スーパーのかつおで夕餉小さき幸 山野いぶき
いささか素直過ぎました。
万太郎忌今夜は友のライブかな
万太郎忌と誰かのライブと。どうも繋がりが悪いです。どのようなライブかを書くと、もう少し繋がって(全く正反対という繋がりも)くるかもしれません。
拝殿の産土民話若葉風 吐詩朗
○憂ひ事いろはにほへと傘雨の忌
万太郎の書くものも、万太郎自身も「憂い事」様々。それにしても、あの時代の「憂い事」の多さよ、とも。
常客となりし草屋にかつを鮨
「草屋」を再考。
○勲章のリボンあや織り傘雨の忌 水の部屋
面白いものに目を留められました。
交番の若葉明りの古着市
「の」を重ねたことで、反って解りにくくなりました。
真ん中にピンと魚屋の初鰹 あゆ
いっそ「盤台」の方が。一心太助みたいですかねー。
○変声期らし母を呼ぶ垣若葉
ひときはに万太郎忌の遠嶺星
○それぞれの山それぞれの若葉かな 洋光
振り売りの媼のさばく初鰹
傘雨の忌徒然草に膝を打つ
○セパ交流テレビ相手にかつお食う 霞 倭文
「交流戦」久々のヒット企画でした。

++++++++++

課題
A: 俳句の選評から、「若葉」という語を含む句をすべて、その行にあるとおりに書き出してください。
B: 次の(i)〜(iii)が俳句の選評の内容と合っているか判定してください。それぞれ「はい」か「いいえ」で答え、決め手となる本文の言葉をそのまま引用してください。
(i) 「交番の若葉明りの古着市」は、「の」の重ねが原因でかえって解りにくくなったと評されている。
(ii) 「万太郎忌今夜は友のライブかな」は、万太郎忌とライブの繋がりがよいと評されている。
(iii) 「常客となりし草屋にかつを鮨」では、「かつを鮨」の再考が求められている。
C: 俳句の選評のうち、「拝殿の産土民話若葉風 吐詩朗」から「いっそ「盤台」の方が。一心太助みたいですかねー。」までを、両端も含めてそのまま書き写してください。

++++++++++

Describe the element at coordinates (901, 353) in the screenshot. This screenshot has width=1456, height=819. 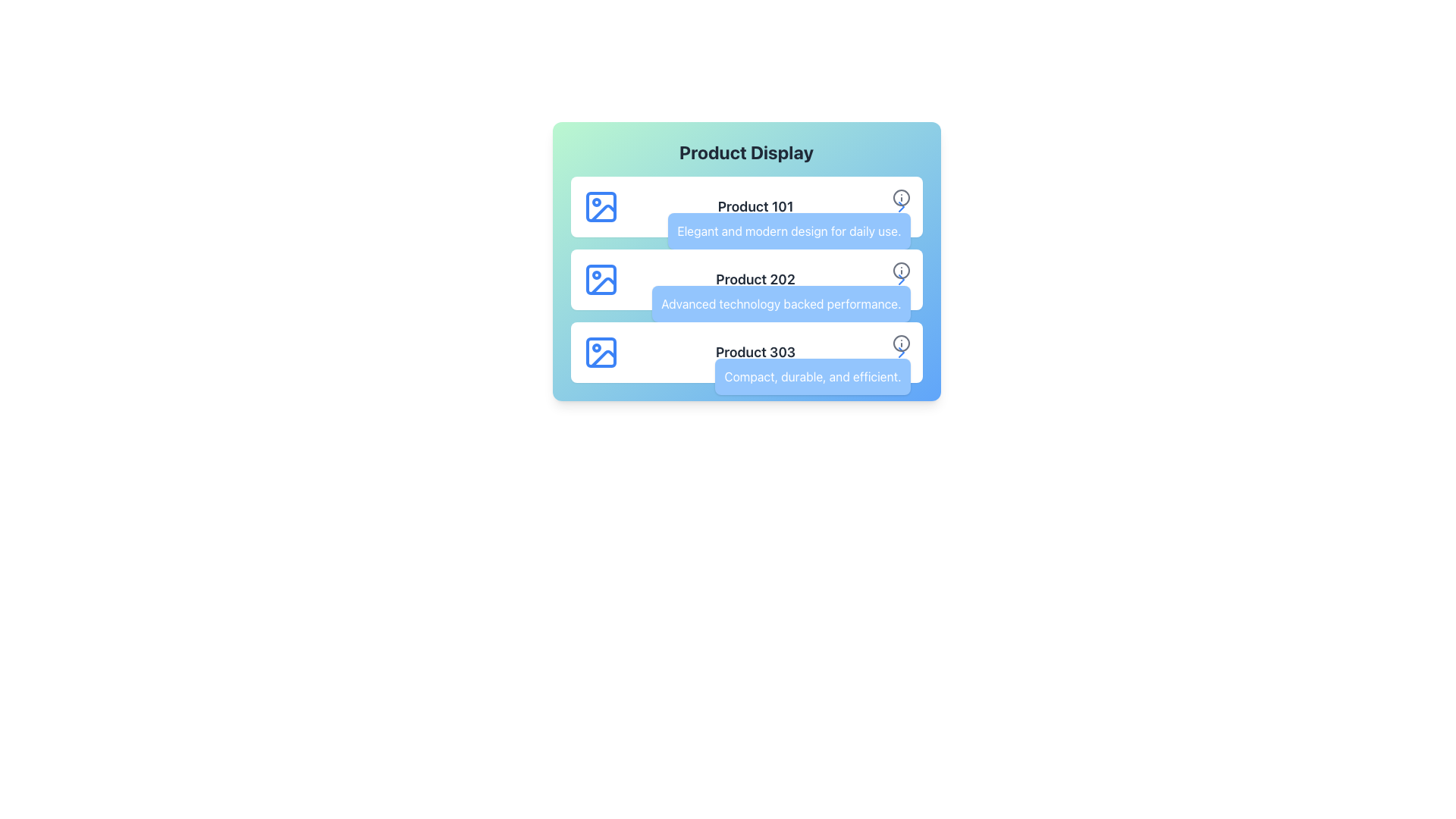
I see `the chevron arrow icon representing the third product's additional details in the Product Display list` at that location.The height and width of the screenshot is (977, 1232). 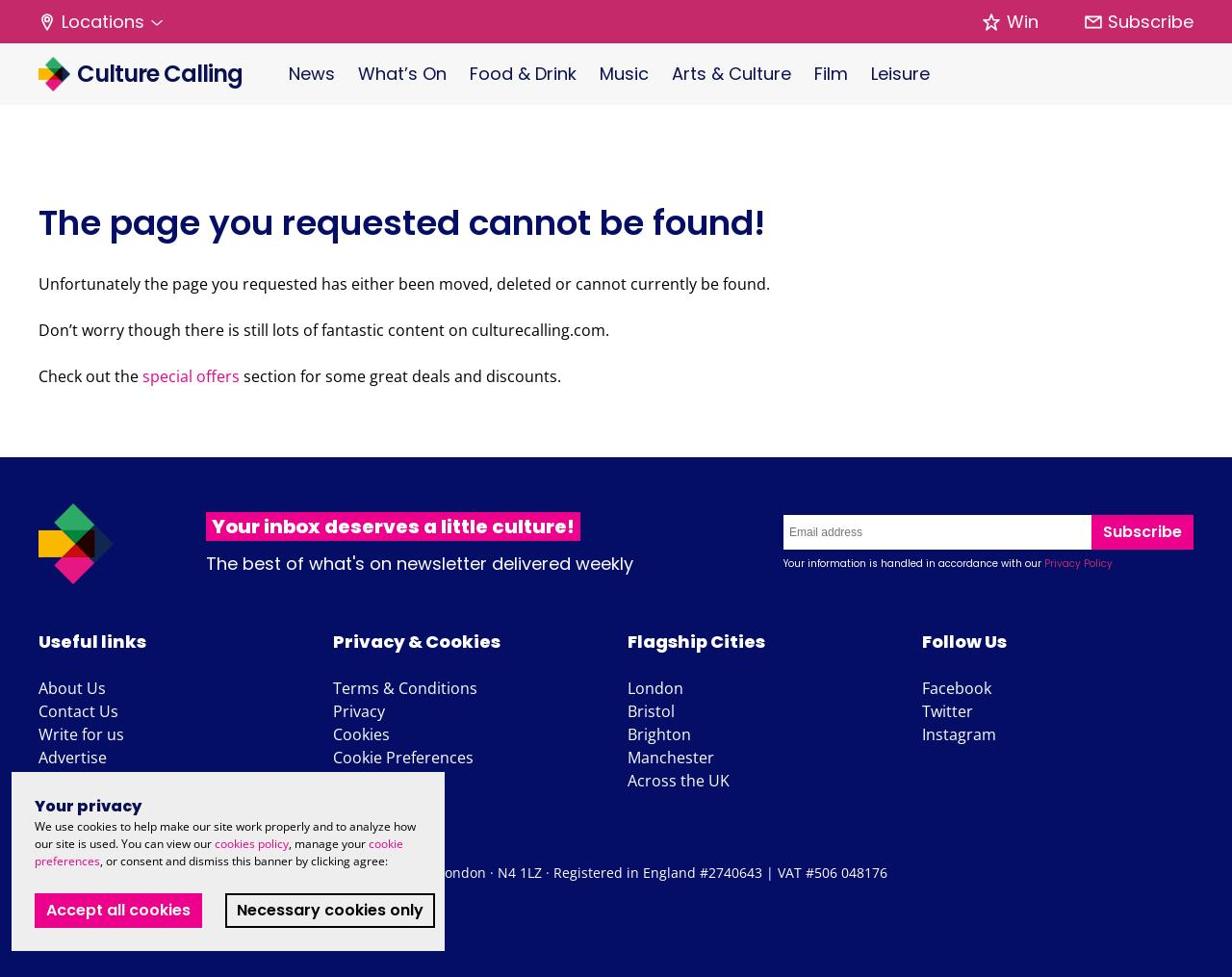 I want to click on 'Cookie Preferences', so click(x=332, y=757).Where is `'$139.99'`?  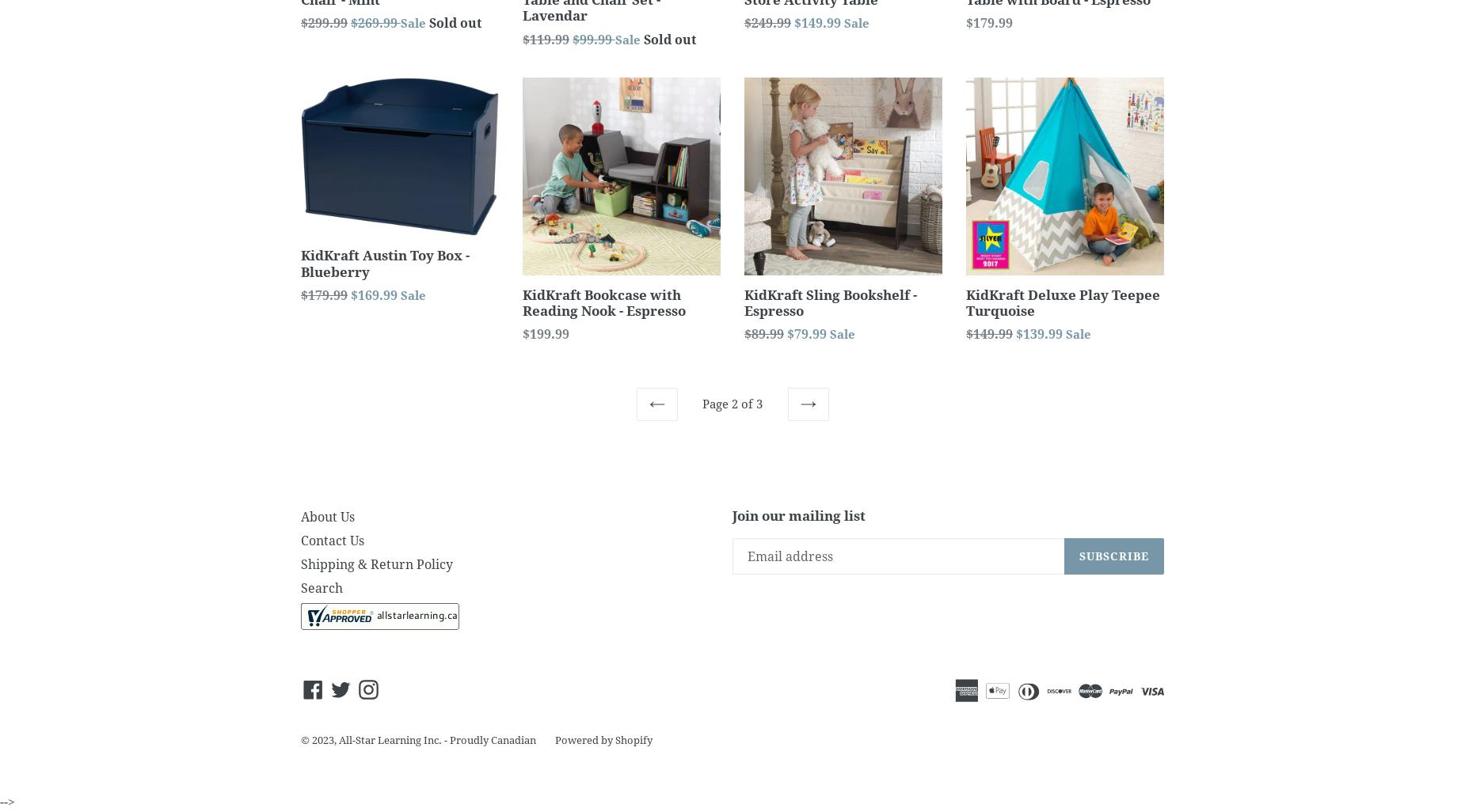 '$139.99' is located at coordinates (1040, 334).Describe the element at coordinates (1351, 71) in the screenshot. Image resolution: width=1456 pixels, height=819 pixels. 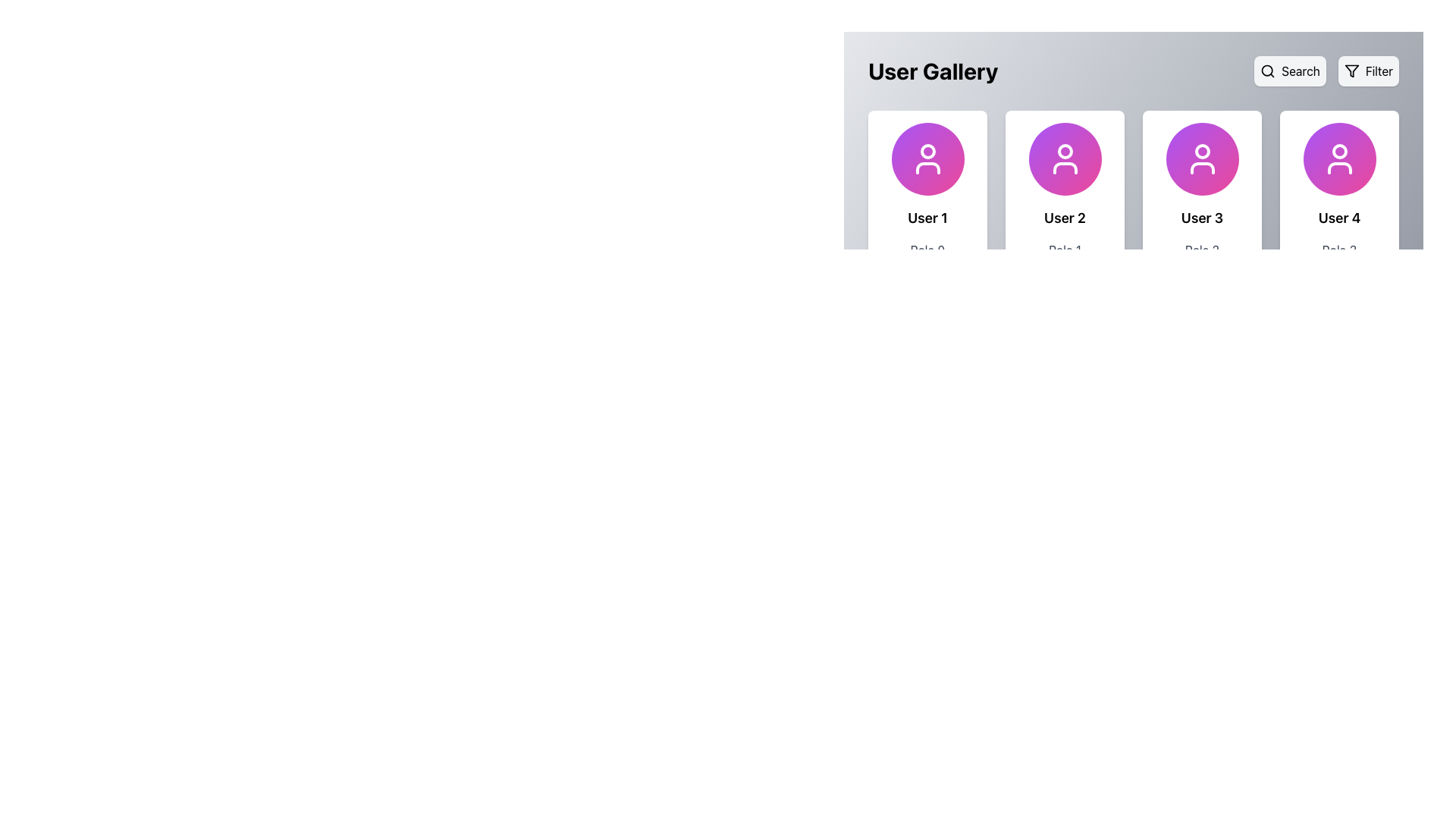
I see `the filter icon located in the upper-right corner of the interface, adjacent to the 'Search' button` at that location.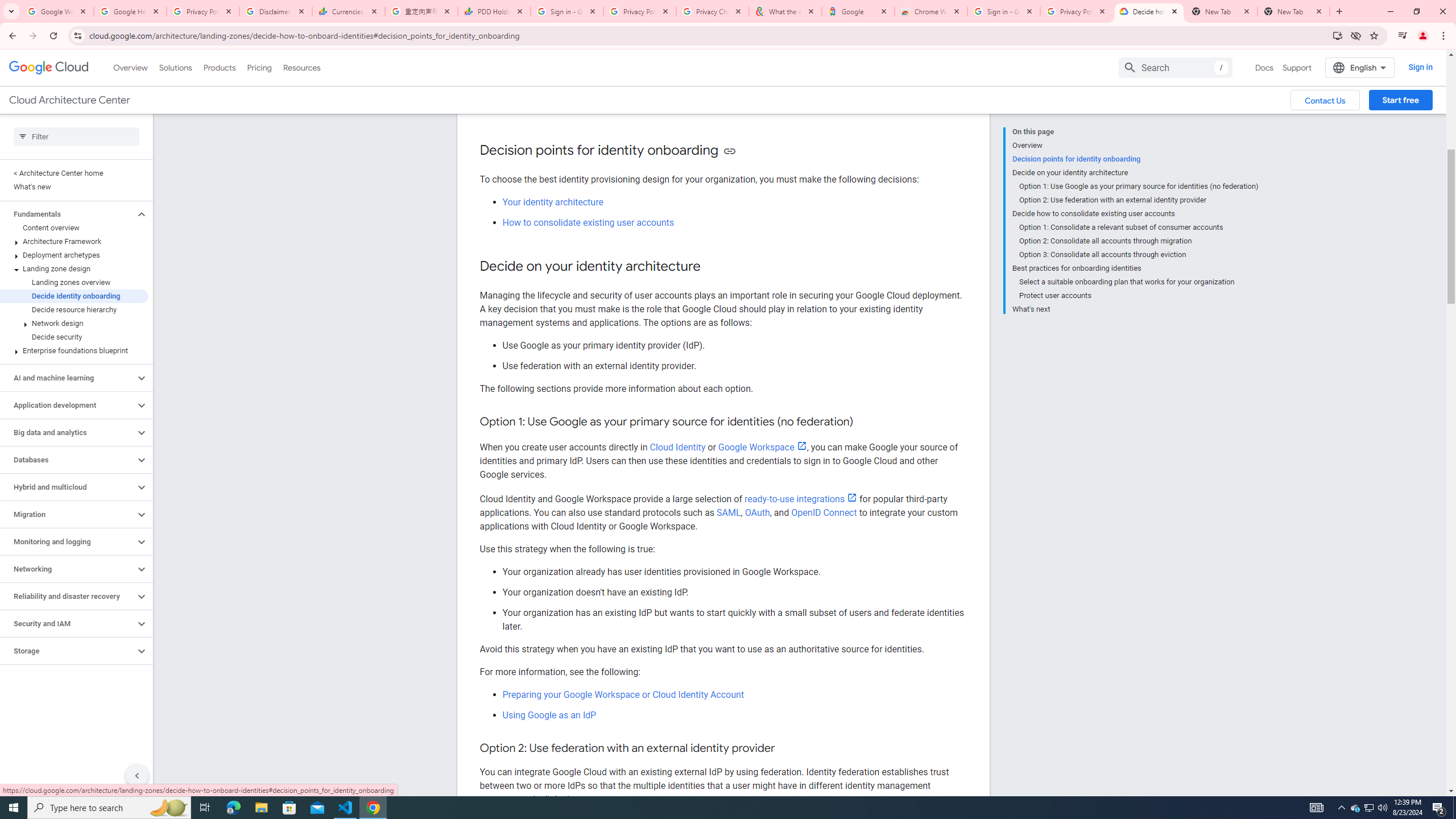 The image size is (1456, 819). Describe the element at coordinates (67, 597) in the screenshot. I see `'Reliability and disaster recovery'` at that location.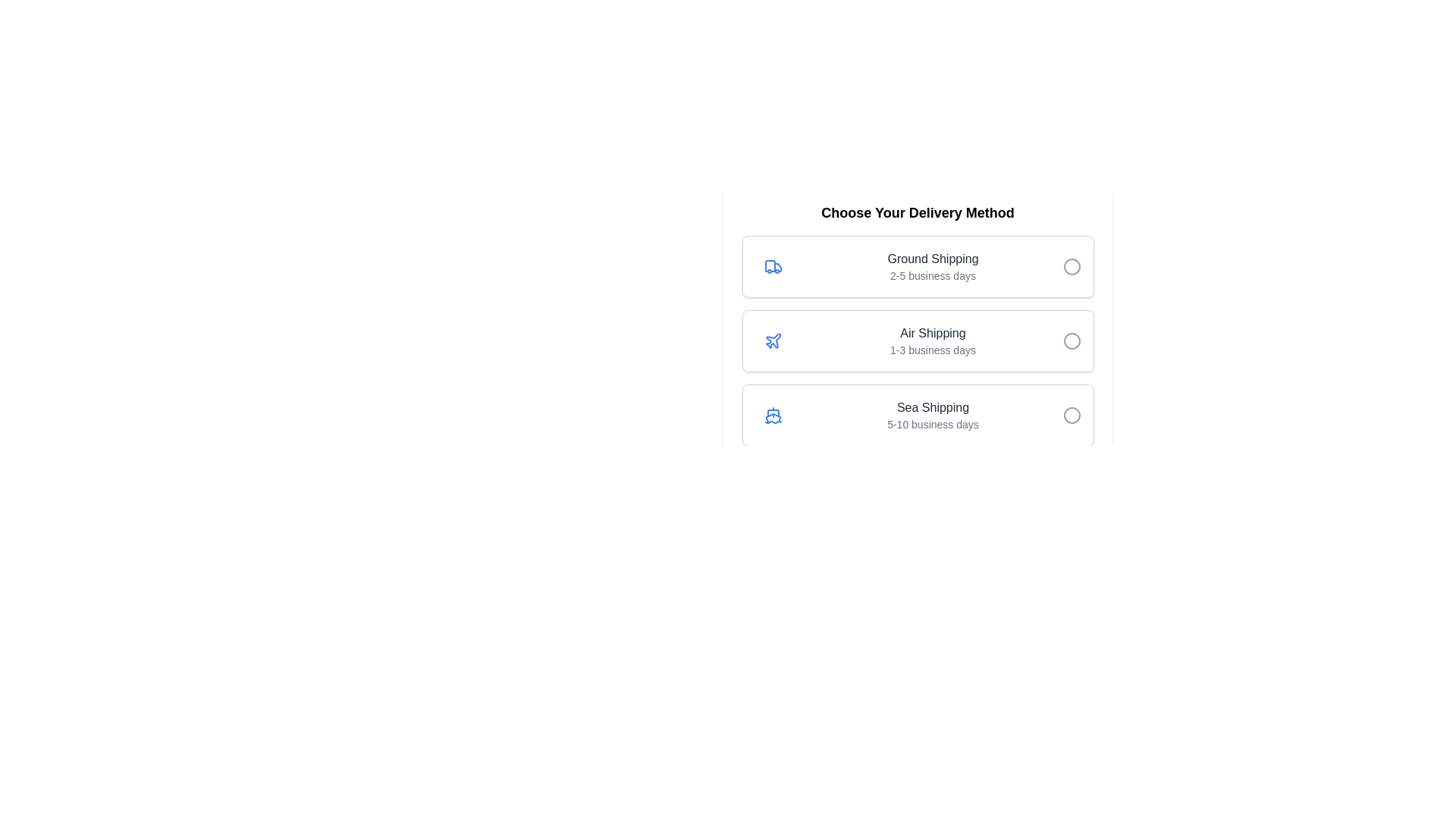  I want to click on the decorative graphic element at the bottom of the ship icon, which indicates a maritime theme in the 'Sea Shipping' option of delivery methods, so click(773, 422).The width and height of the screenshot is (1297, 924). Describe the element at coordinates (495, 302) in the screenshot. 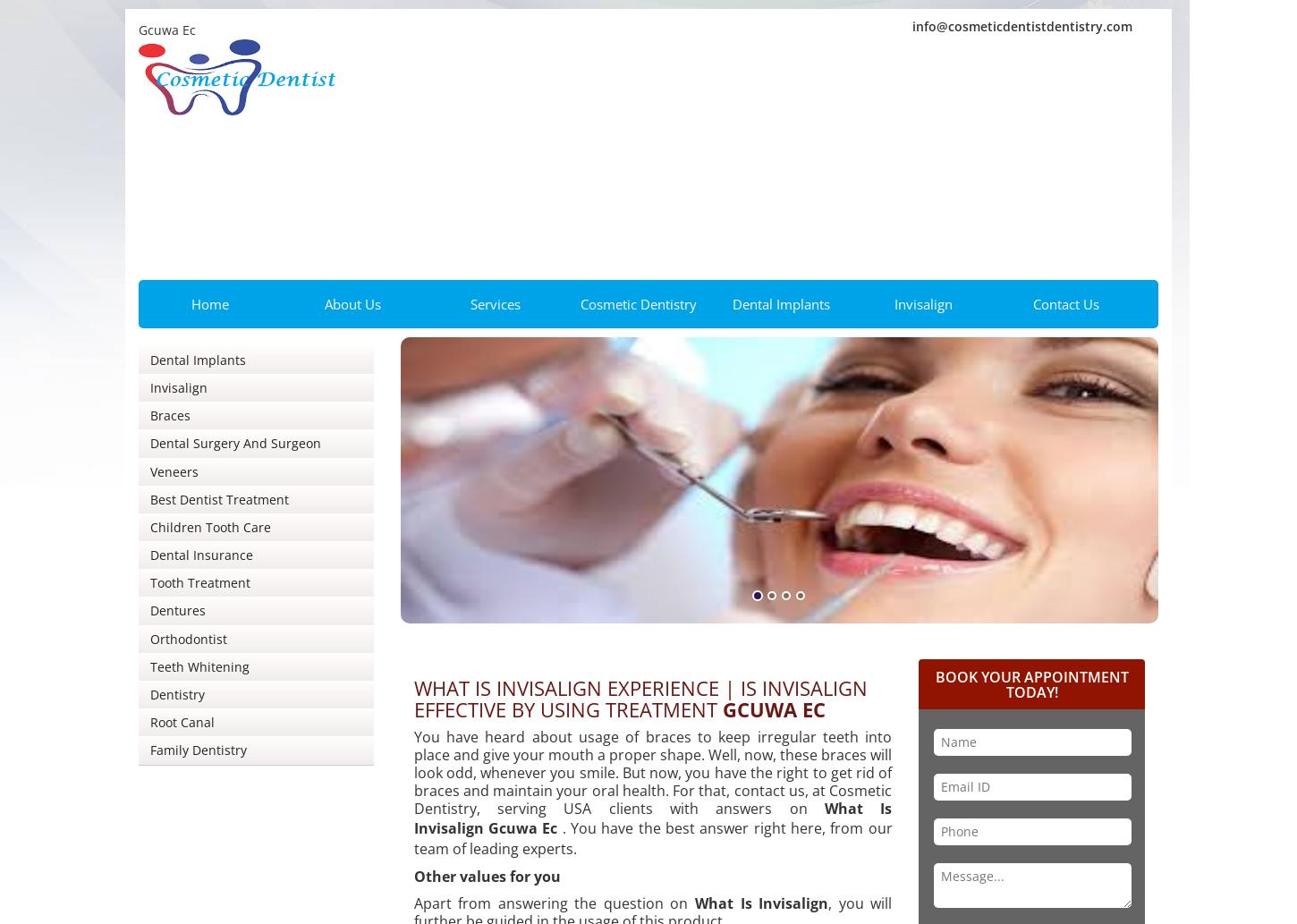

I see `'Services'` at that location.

++++++++++

解答
A:
拝殿の産土民話若葉風 吐詩朗
交番の若葉明りの古着市
○変声期らし母を呼ぶ垣若葉
○それぞれの山それぞれの若葉かな 洋光

B:
(i) はい。「「の」を重ねたことで、反って解りにくくなりました。」
(ii) いいえ。「万太郎忌と誰かのライブと。どうも繋がりが悪いです。」
(iii) いいえ。「「草屋」を再考。」

C:
拝殿の産土民話若葉風 吐詩朗
○憂ひ事いろはにほへと傘雨の忌
万太郎の書くものも、万太郎自身も「憂い事」様々。それにしても、あの時代の「憂い事」の多さよ、とも。
常客となりし草屋にかつを鮨
「草屋」を再考。
○勲章のリボンあや織り傘雨の忌 水の部屋
面白いものに目を留められました。
交番の若葉明りの古着市
「の」を重ねたことで、反って解りにくくなりました。
真ん中にピンと魚屋の初鰹 あゆ
いっそ「盤台」の方が。一心太助みたいですかねー。